### QUOTED PASSAGE:
This is fascinating.

Courtesy of William Burns, Southampton Sotonians and Friends.

 

Children are seen outside numbers 3&4 Furzedown Road in an image captured no later than 1909.
Running off the north side of Highfield Lane, Furzedown Road dates to the early 1900’s.

If we look up high there is a sign between the properties which reads “St Nicholas School” as I currently find nothing previously written about this school which was in existence for more than 20 years I thought I would conduct a little research.

The principle of the St Nicholas boarding school here in Furzedown Road was Miss Kate Groves, Kate was born in Sydling in the parish of ‘St Nicolas’, Devon on the 16th of December 1865. I can trace the Grove family who were Yeoman & Gentleman Farmers in Dorset back to the 1700’s, Kate’s father William Groves was a Dorset Farmer of 620 acres employing 20 men and six boys. Kate’s home parish of St Nicolas was used to name the School.

Kate was assisted at St Nicholas by her elder siblings Alice Jane Groves & Bessie Groves who all worked as teachers at St Nicolas in Furzedown Road. Before coming to Southampton the Grove sisters had previously worked as teachers in Dorset.

Text and item location entries:

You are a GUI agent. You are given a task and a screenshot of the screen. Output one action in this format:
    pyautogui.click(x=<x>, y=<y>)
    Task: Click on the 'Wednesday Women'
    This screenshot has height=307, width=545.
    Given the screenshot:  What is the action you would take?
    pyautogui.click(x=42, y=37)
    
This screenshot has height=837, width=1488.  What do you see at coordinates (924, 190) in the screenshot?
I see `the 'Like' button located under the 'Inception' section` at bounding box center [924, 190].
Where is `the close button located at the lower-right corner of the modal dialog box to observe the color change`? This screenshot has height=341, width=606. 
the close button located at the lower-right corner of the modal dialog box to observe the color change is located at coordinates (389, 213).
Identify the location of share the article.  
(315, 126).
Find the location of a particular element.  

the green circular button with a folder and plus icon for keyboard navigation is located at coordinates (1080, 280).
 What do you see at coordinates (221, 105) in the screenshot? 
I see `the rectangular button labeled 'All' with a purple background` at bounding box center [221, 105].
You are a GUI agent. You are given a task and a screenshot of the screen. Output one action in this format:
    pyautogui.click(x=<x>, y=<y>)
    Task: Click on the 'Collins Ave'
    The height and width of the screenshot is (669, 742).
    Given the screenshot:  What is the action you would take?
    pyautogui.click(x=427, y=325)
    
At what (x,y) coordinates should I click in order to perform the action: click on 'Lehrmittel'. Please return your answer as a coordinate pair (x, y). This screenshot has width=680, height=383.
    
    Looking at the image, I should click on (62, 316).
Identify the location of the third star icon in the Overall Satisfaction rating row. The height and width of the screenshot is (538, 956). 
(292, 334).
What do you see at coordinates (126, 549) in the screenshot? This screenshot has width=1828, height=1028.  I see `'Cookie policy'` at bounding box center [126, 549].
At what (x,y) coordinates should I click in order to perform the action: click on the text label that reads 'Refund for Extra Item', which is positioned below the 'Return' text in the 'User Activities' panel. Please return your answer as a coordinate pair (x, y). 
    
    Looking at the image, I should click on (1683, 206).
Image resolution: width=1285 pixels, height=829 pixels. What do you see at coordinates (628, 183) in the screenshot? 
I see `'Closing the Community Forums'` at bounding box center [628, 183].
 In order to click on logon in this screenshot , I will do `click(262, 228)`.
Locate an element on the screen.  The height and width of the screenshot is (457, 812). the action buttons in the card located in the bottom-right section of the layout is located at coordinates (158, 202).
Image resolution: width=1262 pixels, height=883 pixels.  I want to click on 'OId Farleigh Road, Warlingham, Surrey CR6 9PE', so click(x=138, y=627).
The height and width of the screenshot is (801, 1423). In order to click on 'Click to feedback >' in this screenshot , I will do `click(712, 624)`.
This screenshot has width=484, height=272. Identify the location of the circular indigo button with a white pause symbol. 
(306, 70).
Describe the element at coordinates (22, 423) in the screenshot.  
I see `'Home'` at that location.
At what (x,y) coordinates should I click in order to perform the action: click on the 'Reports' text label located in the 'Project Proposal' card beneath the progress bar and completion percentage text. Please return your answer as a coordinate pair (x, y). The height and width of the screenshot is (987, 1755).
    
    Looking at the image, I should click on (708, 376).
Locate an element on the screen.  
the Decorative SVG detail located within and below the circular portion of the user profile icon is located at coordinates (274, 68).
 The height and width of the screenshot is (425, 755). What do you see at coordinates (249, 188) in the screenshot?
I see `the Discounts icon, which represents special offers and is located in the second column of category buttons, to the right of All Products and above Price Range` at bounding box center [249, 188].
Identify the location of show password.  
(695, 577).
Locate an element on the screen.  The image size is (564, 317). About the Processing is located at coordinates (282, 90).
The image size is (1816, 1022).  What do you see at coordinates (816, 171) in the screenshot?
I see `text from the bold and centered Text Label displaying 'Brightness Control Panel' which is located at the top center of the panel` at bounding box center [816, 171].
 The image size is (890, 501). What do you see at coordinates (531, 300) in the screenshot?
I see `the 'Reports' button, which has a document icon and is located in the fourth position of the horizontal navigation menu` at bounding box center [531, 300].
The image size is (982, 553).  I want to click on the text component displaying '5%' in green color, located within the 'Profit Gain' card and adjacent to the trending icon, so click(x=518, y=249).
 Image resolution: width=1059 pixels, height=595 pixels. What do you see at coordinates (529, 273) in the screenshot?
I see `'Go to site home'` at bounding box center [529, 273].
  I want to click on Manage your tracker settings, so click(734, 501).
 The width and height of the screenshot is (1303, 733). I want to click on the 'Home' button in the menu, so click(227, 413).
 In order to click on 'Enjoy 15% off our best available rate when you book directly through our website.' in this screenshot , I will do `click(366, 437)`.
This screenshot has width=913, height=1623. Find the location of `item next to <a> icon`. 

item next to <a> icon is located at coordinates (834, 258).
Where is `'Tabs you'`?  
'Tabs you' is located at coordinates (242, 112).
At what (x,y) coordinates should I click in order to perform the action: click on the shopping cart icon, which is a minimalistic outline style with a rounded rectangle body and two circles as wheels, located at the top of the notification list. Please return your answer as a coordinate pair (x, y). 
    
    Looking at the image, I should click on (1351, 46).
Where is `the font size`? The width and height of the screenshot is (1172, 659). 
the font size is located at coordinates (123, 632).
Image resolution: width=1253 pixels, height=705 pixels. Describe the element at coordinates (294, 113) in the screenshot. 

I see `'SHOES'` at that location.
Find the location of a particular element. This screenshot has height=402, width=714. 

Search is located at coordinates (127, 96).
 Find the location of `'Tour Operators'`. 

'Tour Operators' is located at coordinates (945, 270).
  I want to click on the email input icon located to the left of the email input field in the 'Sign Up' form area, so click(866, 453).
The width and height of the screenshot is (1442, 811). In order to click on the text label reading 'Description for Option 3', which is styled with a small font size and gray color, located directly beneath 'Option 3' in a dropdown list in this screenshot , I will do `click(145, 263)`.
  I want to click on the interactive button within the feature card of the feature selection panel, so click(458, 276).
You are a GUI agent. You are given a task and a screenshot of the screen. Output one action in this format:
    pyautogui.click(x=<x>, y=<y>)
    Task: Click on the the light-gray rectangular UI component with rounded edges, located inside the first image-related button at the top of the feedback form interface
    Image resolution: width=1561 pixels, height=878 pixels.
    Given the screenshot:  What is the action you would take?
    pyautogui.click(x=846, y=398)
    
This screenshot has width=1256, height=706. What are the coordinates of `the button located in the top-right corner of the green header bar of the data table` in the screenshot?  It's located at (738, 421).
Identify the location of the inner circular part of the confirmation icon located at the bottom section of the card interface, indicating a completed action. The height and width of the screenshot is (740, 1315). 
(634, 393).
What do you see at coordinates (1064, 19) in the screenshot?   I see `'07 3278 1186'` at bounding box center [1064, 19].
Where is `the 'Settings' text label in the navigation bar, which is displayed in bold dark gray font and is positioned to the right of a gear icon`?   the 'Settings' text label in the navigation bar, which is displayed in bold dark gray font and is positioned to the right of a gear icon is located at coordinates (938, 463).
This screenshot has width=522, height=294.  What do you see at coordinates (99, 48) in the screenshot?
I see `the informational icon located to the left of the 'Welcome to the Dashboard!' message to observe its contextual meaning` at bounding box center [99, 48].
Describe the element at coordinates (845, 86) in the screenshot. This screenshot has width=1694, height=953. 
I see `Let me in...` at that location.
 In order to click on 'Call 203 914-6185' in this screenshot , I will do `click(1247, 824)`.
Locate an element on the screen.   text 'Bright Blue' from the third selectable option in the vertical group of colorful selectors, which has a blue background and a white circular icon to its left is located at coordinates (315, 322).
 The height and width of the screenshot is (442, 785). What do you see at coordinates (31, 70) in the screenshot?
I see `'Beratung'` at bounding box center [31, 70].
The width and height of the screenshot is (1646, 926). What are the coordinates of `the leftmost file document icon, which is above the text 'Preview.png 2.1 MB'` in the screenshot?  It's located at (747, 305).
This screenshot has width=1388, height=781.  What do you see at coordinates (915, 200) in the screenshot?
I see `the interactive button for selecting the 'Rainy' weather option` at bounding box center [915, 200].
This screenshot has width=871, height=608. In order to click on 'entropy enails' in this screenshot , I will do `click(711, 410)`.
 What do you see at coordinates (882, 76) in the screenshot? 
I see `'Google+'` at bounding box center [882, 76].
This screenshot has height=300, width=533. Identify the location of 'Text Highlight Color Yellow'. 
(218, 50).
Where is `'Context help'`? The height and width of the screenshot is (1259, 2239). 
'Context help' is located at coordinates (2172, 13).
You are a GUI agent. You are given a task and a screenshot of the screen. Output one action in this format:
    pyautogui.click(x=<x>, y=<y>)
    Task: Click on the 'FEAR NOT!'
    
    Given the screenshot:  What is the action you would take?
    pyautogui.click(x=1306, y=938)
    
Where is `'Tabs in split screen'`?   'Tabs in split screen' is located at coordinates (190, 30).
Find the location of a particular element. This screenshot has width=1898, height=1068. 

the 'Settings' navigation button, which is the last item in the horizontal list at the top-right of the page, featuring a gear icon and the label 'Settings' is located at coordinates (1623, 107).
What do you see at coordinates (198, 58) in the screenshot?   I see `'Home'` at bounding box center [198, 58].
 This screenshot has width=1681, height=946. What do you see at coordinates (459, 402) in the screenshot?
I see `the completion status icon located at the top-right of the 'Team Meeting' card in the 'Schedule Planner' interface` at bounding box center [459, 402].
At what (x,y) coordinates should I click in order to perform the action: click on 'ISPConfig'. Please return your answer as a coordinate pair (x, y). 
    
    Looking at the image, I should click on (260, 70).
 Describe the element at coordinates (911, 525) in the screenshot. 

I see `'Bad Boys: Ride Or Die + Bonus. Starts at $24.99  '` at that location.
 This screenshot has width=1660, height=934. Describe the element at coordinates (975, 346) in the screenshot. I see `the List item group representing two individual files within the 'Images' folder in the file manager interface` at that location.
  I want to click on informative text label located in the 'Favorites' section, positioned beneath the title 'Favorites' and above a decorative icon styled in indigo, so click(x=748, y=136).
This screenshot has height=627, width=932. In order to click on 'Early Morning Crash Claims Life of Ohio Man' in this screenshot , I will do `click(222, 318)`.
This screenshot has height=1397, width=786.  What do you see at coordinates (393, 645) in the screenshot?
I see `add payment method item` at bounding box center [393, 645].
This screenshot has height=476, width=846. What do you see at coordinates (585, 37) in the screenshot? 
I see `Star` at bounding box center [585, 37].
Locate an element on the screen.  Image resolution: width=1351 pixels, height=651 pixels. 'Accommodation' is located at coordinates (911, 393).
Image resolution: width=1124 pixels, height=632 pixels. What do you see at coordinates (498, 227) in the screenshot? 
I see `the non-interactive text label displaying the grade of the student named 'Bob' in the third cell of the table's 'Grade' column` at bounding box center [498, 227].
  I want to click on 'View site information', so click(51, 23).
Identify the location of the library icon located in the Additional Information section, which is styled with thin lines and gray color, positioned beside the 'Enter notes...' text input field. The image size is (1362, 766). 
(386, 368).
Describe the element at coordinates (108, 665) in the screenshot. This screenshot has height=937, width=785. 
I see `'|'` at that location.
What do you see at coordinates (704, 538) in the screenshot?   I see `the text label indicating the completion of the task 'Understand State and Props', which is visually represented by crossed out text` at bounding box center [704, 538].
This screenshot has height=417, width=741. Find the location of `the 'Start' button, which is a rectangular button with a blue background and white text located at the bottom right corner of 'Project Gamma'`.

### STATED GOAL:
Continue the local history account of St Nicholas School on Furzedown Road from the point where it stops.

### EXERCISE OUTPUT:
The ladies had originally set up the houses which consisted of 14 rooms as St Nicolas girls school, typical of the times I would guess is that finding enough parents to pay for a girls education was a hard task in the early 1900’s, which is probably why the Grove sisters decided instead to switch to a school for boys. By 1911 the school had five boys boarding at the school ranging in age from 7 to 12 years old. The Grove sisters also employed a cook at the school, and a domestic parlour maid to keep the school clean.

The school continued under the stewardship of the Grove sisters, sadly though on the 13th of October 1920 the elder of the Grove sisters ‘Bessie Groves’ died at the school aged 56.
When the Grove sisters were running St Nicolas School in Furzedown Road in 1911, the Rev. Reginald Edward Langdon MA was a Clerk in the Holy Orders he was then working as Head Master at the Royal Merchant Seamen’s Orphanage in Wanstead. Then came the great war and even though the clergy were exempt from subscription, Reginald signed up with the British Army serving in the French Red Cross as an ambulance driver, a important and dangerous job it was to, if we were to save some of those men wounded at the front. Rev Langdon was awarded the British War Medal and Victory Medal for his service.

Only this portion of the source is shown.